### Texte de lecture
+-------+

Sur le plan narratif, c'est une histoire fantastique qui emporte par sa magie. Le choix d'une histoire magique, même en dehors de la fiction (Mark Twain qui lie son histoire à celle de la comète de Halley, arrivée le même jour que sa naissance), se voit retransmis à la petite enfance par le regard de trois petits personnages curieux. C'est aussi un voyage didactique par un Mark Twain qui comble la curiosité des enfants innocents, auxquels le spectateur se rattache facilement. Que ce soit sur la science ou les études religieuses, comme la figure de Satan ou d'Adam et Ève, Les Aventures de Mark Twain ne cesse de surprendre à chaque segment.

Les points faibles
Malgré l'efficacité de la direction artistique, on note une animation très saccadée. Il peut être fatigant de regarder des mouvements très peu fluides sur la longueur, similaires à des sauts d'images. De plus, il y a un manque de texture sur le plan sonore : les bruitages et effets sonores sont très cartoonesques, mais il y a très peu d'ambiance sur le plan textural, à part quelques musiques. Le vide est comblé la plupart du temps par le narrateur, les dialogues ou les effets sonores. Visuellement, les incrustations du dirigeable ou des personnages sur des paysages ou des nuages sont souvent rudimentaires et assez laides ; on y voit nettement les coupures.

+-------+

### Données d'ancrage par coordonnées de pixels
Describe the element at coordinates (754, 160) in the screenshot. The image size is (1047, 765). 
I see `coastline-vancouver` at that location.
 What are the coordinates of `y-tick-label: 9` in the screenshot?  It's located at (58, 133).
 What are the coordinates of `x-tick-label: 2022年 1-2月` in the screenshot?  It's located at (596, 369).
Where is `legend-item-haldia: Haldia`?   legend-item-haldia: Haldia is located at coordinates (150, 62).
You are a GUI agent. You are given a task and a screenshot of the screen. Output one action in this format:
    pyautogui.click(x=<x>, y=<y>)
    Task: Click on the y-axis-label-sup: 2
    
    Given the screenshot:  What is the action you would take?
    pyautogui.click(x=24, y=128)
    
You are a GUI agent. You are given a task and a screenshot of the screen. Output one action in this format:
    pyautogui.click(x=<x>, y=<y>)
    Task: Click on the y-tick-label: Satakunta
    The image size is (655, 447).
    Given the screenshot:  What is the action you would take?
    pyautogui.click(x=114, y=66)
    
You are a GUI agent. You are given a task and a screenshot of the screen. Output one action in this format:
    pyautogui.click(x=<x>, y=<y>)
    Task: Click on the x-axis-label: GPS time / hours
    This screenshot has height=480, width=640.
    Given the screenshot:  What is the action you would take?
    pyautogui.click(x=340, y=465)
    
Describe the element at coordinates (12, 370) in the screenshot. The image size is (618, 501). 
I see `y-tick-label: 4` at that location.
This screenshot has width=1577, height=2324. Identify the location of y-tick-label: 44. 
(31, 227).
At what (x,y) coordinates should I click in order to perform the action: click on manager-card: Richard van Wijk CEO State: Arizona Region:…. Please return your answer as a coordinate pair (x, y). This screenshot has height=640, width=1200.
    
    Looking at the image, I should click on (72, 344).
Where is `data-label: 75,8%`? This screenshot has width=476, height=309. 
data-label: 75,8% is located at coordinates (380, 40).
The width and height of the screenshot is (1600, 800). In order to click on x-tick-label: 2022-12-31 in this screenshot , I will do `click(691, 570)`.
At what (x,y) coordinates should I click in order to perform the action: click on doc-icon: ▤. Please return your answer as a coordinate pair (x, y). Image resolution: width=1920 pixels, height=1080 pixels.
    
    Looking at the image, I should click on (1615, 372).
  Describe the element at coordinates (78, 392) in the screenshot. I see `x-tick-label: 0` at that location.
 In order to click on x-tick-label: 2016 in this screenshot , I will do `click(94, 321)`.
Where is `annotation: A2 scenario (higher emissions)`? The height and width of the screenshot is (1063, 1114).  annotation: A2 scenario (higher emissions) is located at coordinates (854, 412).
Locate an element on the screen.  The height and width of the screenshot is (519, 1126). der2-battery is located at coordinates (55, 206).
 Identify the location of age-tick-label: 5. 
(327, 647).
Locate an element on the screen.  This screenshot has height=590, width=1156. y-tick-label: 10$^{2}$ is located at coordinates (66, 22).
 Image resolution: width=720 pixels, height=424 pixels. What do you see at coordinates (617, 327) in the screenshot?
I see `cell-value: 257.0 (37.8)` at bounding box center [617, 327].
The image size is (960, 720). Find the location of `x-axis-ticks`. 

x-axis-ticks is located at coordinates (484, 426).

+-------+

### Consigne A
Selon la critique des Aventures de Mark Twain, à quel événement Mark Twain lie-t-il son histoire ?
### Consigne B
Poursuivez la critique des Aventures de Mark Twain après sa dernière phrase.
Le listing provient d'une source distincte.

### Réponse rédigée A
À celle de la comète de Halley, arrivée le même jour que sa naissance.

### Réponse rédigée B
On peut aussi souligner un désavantage lié à des chara designs si détaillés qu'ils en deviennent déroutants, ou l'exemple de l'impact de la séquence des Enfers. Malgré sa dimension familiale, l'esthétique, les visages qui se tordent ou les situations peuvent marquer les plus jeunes. Les poupées, bien que remarquablement bien faites, peuvent être assez dérangeantes visuellement par la profondeur de leur texture au visage, leurs grandes mains ou leurs grands pieds. Ou encore, comme mentionné, la séquence des Enfers aux côtés de Satan, qui fait fondre toute une civilisation en argile. Une séquence ayant été mentionnée par plusieurs jeunes spectateurs (devenus adultes aujourd'hui) comme les ayant traumatisés dans leur enfance.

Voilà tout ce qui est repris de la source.